**Text section:**
The gig economy plays on

Once upon a time, musicians were the only people who worked at what is still called a ‘gig’. It was the industry world for a concert. Now the word ‘gig’ has become an integral part of the way many people work at present, particularly younger people, but not exclusively. For those generations who were used to stable employment, the gig economy must seem very puzzling, but it is not necessarily what employees would choose; it is simply all that is available, and it is growing in its influence on the way we will work in the future.

The gig economy is made up of three main components: the independent workers paid by the gig (i.e., a task or a project) as opposed to those workers who receive a salary or hourly wage. Companies such as Uber, Airbnb, Lyft, Etsy or Deliveroo act as the medium through which the worker is connected to — and ultimately paid by — the consumer. One of the main differences between a gig and traditional work arrangements, however, is that a gig is a temporary work engagement, and the worker is paid only for that specific job.

Forecasts by PwC (reported by the BBC) show that global online marketplaces that fuel the gig economy could be worth around £43 billion by 2020. Furthermore, one of the largest freelancer marketplaces in the UK, People Per Hour, reported an increase of 64 per cent in the number of UK freelancers using their platform between 2012 and 2015, reports The Gazette

Independent workers in the gig economy can be divided into four broad categories:

· Those who actively choose to freelance full-time and it’s their primary source of income.

**Supplied records:**
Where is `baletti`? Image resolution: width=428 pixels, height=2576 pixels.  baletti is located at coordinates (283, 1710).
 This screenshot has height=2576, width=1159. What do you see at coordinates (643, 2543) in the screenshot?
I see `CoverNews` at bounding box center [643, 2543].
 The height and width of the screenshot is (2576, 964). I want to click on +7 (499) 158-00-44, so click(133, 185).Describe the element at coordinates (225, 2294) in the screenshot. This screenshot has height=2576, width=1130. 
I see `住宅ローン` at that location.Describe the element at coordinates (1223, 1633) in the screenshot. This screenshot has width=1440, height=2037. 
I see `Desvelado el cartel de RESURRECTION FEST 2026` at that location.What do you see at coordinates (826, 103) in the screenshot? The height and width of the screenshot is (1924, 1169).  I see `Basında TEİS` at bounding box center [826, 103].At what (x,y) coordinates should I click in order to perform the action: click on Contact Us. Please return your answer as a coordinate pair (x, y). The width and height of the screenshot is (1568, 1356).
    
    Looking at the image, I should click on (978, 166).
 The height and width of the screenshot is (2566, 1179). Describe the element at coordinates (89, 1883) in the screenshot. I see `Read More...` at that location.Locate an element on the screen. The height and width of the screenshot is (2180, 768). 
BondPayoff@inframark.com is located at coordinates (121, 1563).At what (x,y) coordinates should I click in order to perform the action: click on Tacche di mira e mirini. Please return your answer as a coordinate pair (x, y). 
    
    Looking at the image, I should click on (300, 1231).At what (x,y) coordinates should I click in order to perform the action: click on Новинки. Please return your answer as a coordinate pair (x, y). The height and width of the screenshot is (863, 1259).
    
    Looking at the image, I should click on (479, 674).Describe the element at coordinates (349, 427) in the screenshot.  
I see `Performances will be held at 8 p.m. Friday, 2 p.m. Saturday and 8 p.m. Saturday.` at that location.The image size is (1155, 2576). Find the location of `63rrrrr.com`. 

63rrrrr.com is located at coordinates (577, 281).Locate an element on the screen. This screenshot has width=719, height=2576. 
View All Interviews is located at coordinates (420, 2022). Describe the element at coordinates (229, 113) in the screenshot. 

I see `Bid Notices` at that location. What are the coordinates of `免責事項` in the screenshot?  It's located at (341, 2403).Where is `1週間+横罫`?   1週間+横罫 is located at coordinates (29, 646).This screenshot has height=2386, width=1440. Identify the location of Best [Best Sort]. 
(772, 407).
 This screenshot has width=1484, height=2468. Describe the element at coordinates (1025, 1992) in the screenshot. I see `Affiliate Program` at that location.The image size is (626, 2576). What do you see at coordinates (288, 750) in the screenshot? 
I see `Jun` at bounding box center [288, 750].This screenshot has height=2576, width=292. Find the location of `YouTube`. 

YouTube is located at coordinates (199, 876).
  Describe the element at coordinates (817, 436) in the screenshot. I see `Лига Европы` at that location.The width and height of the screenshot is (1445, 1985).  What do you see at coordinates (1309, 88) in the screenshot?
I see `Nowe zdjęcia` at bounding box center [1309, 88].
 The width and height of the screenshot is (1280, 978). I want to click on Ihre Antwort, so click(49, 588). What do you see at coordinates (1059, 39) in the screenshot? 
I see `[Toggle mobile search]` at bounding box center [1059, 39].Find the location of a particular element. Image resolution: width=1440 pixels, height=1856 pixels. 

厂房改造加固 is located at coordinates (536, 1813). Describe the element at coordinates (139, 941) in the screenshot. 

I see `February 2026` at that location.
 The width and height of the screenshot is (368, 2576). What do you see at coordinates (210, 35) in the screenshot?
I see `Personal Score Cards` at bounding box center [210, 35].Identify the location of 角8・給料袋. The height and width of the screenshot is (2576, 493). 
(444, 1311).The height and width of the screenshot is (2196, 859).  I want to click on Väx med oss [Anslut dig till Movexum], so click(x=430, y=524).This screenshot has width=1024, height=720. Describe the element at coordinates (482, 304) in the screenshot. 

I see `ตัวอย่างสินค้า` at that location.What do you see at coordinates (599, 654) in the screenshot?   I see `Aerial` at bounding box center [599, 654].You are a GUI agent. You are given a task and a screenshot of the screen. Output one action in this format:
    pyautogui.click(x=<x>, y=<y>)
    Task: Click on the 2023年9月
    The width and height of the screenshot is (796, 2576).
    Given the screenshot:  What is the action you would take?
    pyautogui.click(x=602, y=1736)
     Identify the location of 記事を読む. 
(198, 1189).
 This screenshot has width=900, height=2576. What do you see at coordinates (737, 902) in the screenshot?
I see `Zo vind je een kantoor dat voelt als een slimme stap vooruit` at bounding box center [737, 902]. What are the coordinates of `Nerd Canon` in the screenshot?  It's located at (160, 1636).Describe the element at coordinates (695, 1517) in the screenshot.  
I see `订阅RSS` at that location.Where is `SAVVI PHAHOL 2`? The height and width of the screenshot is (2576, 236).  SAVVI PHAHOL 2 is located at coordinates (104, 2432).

**Work to complete:**
A – Please list every company that the text on the gig economy names as a medium connecting workers to consumers.
B – Answer these from the text on the gig economy, one line each:
(i) Which people were once the only ones who worked at a "gig"?
(ii) What could global online marketplaces be worth by 2020, according to the PwC forecasts?
(iii) Into how many broad categories are independent workers in the gig economy divided?

**Results of the exercise:**
A – Uber, Airbnb, Lyft, Etsy, Deliveroo

B –
(i) Musicians
(ii) Around £43 billion
(iii) Four